Toda essa movimentação fortalece as apostas na União de Maricá como a mais forte candidata da Série Ouro a subir para o Grupo Especial. A prefeitura de Maricá investiu no desfile deste ano R$ 8 milhões, valor muito acima do orçamento das concorrentes. Para levar à avenida o enredo “O Cavalo de Santíssimo e a Coroa de Seu Sete”, a escola contratou o consagrado carnavalesco Leandro Vieira, que já fez duas agremiações (Império Serrano e Imperatriz Leopoldinense) ascenderem ao Grupo Especial.

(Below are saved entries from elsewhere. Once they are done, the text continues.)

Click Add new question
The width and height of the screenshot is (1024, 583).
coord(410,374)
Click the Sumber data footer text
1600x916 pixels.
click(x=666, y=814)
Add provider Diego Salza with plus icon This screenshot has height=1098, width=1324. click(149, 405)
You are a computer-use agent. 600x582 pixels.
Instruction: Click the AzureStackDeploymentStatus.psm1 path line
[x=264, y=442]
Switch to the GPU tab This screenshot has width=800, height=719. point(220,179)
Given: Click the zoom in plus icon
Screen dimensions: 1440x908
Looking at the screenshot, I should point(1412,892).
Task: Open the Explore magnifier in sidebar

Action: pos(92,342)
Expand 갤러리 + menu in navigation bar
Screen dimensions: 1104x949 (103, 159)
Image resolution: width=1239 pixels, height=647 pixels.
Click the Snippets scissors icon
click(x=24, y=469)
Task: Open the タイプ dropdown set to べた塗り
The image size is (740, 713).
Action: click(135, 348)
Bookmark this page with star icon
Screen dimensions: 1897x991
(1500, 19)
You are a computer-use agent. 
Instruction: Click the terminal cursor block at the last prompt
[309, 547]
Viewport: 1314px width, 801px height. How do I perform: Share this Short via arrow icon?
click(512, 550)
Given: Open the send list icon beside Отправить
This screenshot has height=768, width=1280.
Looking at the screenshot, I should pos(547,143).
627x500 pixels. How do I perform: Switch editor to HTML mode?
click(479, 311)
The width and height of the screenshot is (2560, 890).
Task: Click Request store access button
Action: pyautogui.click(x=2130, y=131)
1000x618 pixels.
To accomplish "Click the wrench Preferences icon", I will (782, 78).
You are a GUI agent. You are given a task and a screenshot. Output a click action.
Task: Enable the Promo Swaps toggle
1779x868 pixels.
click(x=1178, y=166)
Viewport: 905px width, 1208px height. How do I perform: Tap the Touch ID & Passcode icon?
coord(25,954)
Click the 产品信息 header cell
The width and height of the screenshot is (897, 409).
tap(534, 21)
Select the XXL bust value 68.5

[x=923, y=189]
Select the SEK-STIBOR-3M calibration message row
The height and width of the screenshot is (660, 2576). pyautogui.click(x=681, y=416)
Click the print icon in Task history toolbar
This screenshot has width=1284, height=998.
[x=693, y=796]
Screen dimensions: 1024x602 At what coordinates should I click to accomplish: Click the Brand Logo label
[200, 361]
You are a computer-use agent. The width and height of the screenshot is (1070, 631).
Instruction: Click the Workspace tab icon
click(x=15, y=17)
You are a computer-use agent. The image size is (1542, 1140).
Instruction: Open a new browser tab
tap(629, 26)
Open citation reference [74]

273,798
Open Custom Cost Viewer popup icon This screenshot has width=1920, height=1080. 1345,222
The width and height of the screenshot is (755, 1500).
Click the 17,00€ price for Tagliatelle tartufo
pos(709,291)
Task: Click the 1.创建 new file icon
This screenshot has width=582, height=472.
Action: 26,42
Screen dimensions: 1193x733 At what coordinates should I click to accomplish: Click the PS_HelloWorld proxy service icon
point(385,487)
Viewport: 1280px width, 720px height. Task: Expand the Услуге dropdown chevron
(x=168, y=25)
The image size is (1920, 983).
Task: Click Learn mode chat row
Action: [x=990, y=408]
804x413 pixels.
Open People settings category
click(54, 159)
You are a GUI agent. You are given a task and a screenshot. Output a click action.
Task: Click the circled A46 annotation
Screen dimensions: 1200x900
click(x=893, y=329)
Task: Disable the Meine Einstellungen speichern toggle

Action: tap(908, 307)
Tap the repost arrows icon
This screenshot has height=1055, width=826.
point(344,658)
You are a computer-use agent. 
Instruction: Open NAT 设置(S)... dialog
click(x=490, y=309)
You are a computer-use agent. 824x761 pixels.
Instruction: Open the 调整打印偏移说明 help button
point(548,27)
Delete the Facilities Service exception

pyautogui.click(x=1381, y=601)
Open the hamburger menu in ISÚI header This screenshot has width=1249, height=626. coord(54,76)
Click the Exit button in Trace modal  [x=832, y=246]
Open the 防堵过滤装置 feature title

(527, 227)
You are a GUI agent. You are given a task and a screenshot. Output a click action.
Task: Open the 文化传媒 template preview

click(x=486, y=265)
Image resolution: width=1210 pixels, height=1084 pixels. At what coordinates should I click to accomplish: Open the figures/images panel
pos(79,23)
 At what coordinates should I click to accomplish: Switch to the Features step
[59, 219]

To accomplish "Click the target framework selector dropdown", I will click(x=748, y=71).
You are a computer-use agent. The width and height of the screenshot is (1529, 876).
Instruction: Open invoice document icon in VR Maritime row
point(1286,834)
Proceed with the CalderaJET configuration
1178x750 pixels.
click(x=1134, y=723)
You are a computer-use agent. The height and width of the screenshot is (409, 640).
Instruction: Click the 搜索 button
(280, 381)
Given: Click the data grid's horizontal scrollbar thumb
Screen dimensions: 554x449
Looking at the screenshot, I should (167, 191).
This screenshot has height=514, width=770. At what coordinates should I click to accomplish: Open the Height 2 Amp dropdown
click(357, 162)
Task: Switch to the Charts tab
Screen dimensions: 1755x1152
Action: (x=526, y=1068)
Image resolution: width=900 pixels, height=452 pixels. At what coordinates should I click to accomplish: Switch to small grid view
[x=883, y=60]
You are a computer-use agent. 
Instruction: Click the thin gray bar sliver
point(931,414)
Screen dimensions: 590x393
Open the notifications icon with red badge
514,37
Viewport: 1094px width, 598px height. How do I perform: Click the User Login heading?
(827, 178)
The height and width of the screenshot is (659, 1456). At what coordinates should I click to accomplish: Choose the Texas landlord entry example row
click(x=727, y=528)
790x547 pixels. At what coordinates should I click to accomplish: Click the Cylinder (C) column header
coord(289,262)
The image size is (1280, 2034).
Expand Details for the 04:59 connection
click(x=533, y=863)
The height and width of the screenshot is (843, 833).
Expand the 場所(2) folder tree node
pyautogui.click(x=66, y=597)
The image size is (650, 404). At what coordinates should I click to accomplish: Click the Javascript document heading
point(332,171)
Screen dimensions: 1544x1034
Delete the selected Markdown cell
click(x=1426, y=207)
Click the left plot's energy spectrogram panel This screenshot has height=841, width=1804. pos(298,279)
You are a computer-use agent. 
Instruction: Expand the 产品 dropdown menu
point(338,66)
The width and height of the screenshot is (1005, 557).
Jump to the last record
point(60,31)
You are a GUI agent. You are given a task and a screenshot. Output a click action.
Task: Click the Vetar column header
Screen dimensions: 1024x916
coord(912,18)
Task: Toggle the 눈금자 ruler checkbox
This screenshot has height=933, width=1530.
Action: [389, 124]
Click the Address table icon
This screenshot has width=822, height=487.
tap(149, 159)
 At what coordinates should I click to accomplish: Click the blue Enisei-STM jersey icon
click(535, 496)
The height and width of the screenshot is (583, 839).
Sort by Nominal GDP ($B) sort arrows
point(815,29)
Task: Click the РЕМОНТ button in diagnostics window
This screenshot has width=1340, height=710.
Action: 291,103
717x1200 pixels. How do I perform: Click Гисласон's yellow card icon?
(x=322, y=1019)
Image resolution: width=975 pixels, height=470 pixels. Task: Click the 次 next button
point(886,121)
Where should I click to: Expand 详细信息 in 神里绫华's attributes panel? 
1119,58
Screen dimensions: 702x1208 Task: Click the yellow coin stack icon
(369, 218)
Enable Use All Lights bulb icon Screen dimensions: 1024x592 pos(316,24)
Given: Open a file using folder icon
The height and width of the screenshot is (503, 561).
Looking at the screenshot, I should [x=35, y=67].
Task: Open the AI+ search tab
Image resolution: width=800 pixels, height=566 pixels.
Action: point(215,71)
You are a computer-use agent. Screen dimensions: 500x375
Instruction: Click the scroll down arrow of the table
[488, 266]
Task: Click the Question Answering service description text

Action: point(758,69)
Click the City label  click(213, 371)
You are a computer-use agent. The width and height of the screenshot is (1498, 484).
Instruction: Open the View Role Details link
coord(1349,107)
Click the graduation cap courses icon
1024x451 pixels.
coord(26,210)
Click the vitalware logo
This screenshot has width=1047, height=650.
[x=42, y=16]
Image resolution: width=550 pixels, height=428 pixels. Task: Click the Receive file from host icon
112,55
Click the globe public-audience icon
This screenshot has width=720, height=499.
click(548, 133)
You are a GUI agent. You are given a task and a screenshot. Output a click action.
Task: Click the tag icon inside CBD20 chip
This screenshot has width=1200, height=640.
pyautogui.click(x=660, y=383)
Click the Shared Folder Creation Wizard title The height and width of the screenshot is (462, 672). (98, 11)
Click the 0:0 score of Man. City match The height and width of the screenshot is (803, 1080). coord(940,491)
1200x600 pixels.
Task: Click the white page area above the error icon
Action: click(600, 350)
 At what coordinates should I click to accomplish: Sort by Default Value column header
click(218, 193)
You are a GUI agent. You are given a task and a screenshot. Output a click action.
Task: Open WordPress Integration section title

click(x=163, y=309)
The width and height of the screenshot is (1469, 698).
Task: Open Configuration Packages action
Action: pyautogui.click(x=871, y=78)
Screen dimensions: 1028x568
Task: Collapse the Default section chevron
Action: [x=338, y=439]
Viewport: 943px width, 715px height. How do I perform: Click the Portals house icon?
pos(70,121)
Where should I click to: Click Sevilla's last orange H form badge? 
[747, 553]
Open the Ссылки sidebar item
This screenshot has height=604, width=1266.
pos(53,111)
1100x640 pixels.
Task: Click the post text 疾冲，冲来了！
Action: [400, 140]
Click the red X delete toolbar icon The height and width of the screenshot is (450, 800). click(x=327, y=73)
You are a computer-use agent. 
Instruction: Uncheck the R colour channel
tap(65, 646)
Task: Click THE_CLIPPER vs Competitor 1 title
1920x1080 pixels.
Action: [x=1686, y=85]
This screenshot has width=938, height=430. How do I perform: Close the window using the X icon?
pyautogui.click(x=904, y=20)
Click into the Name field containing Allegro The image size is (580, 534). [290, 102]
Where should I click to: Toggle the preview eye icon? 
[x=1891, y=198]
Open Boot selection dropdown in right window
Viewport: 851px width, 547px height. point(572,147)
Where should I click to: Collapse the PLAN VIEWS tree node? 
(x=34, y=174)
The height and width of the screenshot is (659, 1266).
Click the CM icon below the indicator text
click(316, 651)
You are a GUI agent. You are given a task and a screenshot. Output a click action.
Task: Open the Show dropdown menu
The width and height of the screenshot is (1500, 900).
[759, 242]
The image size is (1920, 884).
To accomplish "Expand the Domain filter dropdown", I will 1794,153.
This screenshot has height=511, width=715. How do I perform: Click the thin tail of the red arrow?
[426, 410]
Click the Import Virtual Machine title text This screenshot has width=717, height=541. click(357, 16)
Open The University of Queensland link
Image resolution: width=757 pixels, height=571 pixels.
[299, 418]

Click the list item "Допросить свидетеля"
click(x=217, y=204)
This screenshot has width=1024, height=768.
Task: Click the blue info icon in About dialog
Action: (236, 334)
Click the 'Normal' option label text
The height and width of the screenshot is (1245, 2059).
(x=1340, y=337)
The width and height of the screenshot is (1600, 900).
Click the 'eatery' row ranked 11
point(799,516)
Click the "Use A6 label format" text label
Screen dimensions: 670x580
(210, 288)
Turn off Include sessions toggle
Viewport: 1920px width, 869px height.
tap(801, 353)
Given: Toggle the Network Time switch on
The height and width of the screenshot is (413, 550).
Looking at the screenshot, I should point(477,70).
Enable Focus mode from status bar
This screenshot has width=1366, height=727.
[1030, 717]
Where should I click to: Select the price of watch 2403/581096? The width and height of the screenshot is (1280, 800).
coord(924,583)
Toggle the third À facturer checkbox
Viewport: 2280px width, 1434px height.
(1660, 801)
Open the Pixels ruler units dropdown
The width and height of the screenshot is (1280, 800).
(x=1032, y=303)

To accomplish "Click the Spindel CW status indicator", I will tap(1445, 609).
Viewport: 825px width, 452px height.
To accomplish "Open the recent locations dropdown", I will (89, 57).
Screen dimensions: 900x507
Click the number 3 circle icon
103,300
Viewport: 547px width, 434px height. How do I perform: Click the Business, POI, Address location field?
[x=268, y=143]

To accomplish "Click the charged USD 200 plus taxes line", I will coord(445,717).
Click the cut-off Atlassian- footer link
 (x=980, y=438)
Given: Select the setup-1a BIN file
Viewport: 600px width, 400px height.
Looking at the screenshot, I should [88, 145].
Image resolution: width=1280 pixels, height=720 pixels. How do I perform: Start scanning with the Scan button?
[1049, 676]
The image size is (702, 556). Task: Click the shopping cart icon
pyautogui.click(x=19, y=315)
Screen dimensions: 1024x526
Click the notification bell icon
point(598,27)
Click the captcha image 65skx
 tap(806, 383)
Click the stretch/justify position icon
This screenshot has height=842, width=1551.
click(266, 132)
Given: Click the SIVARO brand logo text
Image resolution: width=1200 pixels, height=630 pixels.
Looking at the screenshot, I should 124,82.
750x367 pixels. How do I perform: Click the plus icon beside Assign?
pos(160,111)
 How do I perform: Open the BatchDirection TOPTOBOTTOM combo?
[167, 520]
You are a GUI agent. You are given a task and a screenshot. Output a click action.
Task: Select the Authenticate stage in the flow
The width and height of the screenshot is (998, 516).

O carnavalesco admite que os royalties, e as maravilhas que os recursos vão proporcionar na Sapucaí, pesaram em sua decisão de aceitar a escola. Para ele, a Maricá é uma “grande tela em branco”. Com a cautela de evitar comparações, Leandro Vieira lembra que Joãosinho Trinta, em 1975, teve o arrojo de deixar o Salgueiro e assumir a Beija-Flor, uma escola desconhecida à época. Ele viu poucas vezes Quaquá. A primeira delas, quando se conheceram, foi em um restaurante de Copacabana. Leandro ouviu do político o convite para assumir a escola de Maricá. Achou-o um tipo singular, que disparava vocábulos em todas as direções: “Ele não vê a cultura com os olhos da elite. Cultura, para ele, é a cerveja, o churrasquinho”.

Na figura de Quaquá, cabe um pouco de tudo: populismo, bravatas, gastanças, confusões, conspirações, poder, samba e futebol. Ninguém sabe o que ele planeja para o próprio futuro. Uma coisa, porém, é certa: o prefeito de Maricá é um político que incomoda.